State Comptroller to Examine Discrimination In Yeshivah Funding

YERUSHALAYIM
(L) UTJ MK Rabbi Moshe Gafni seen in his office in the Knesset. (R) Shas MK Amnon Cohen. (Flash90)
(L) UTJ MK Rabbi Moshe Gafni seen in his office in the Knesset. (R) Shas MK Amnon Cohen. (Flash90)

Israel’s State Comptroller Judge Yosef Shapira has announced that he will investigate allegations that hesder yeshivos are receiving far more generous government funding — seven times more—than chareidi yeshivos.

Shapira made his announcement Tuesday at the end of a stormy session of the Knesset Control Committee. The committee’s chairman, MK Rabbi Amnon Cohen (Shas), stressed that “the significant cut in yeshivah funding and the discrimination shown toward some yeshivos are a serious blow to the Torah world. Criteria for funding was tailor-made for one specific sector.”

UTJ MK Rabbi Yisrael Eichler said the very fact that a Knesset committee was discussing discrimination between chareidi Torah students and those who wear knitted yarmulkes was tragic.

Additional funding for hesder yeshivos was justified to committee members by the fact that their students go to the army. However, two heads of baalei teshuvah yeshivos said they have students who serve in the army and yet their budgets have also been frozen.

.The meeting Tuesday was convened at the request of MK Rabbi Moshe Gafni (UTJ), who asserted that representatives of Jewish Home are taking money from chareidi yeshivos for their own institutions.

“We aren’t against Zionist yeshivos,” he stressed. “In my days as chairman of the Knesset Finance Committee it never occurred to me to withhold funding from those yeshivos. I was also among those who were most helpful for communities in Yehudah and Shomron.

“In the end, the Zionist institutions will also be hurt.

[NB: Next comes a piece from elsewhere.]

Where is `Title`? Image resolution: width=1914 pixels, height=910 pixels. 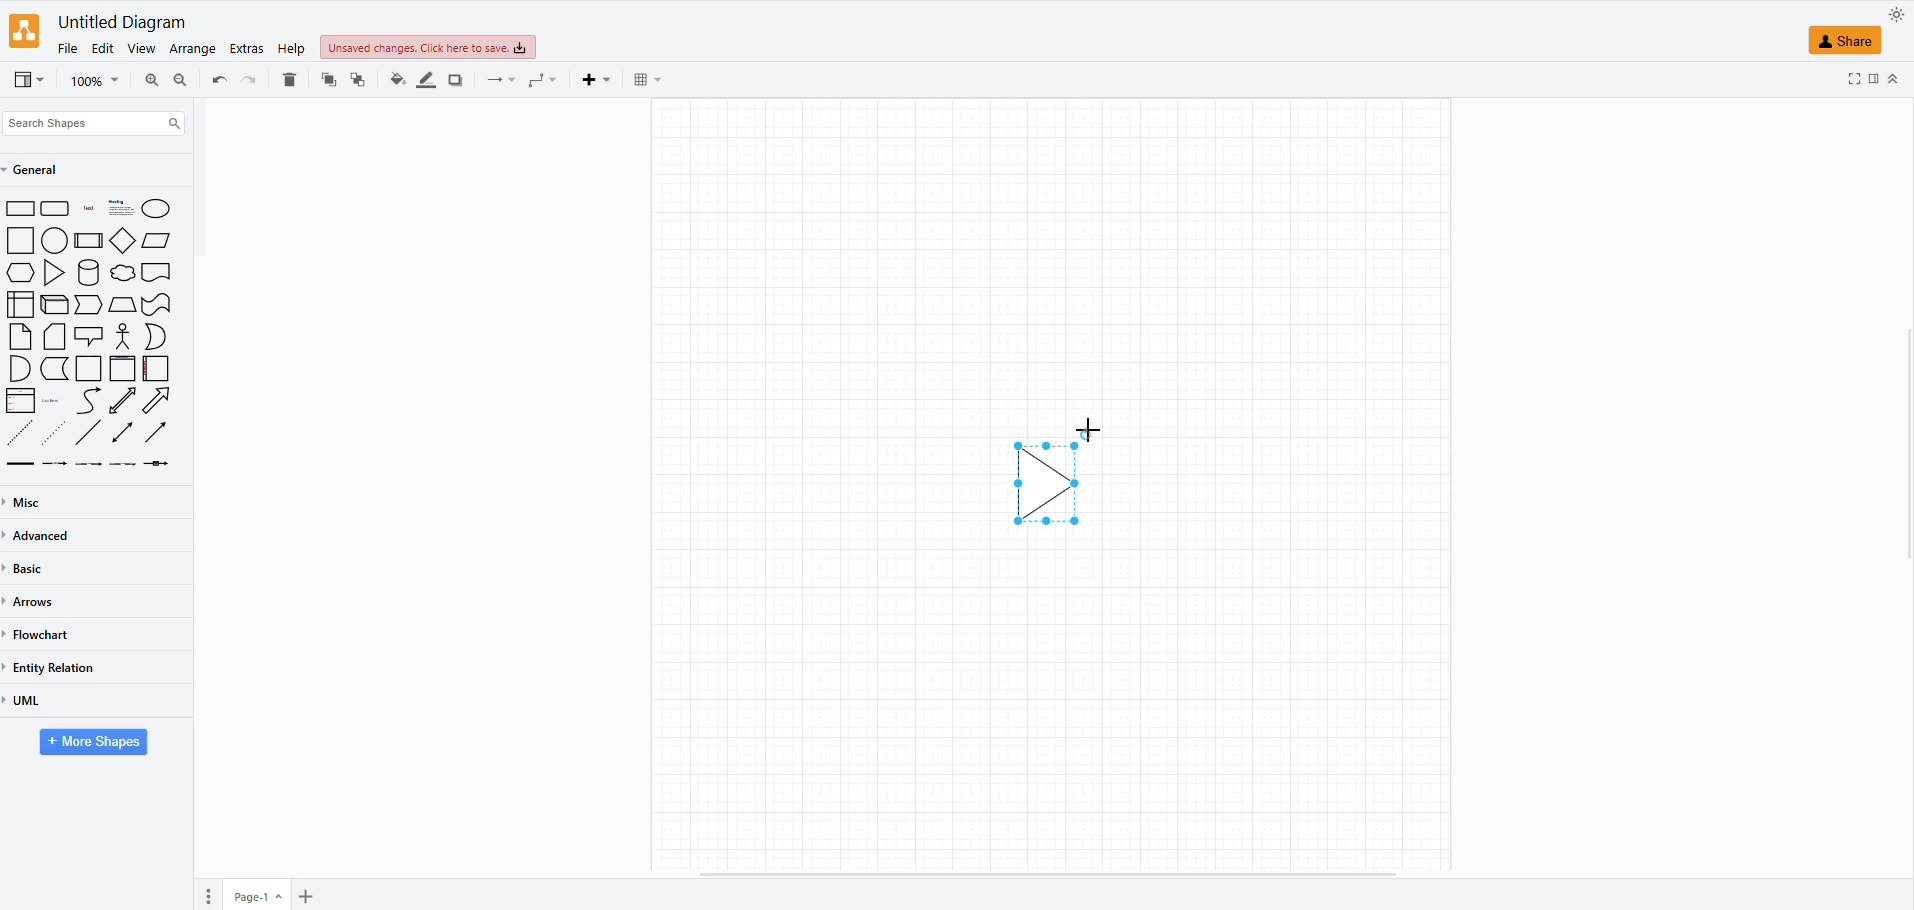 Title is located at coordinates (90, 209).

The pact between Yesh Atid and Jewish Home will fall apart and a severe blow will be dealt to the Torah world.”

He said that the criteria established that enable hesder yeshivah students to receive seven times the funding of chareidi students are illegal and violate existing norms.

“Encouraging enlistment in the army” is not a relevant consideration in determining funding of Torah study, Rabbi Gafni said. “Such a requirement does not exist in any other educational institution or in any other area,” he added.

In response, MK Ayelet Shaked of Jewish Home said that the government decided to encourage enlistment in the army and therefore increased the budget for Zionist institutions. According to her, NIS 52 million was budgeted for chareidi yeshivos, and only NIS 13 million for Zionist ones, since the latter comprise only 5 percent of all yeshivos.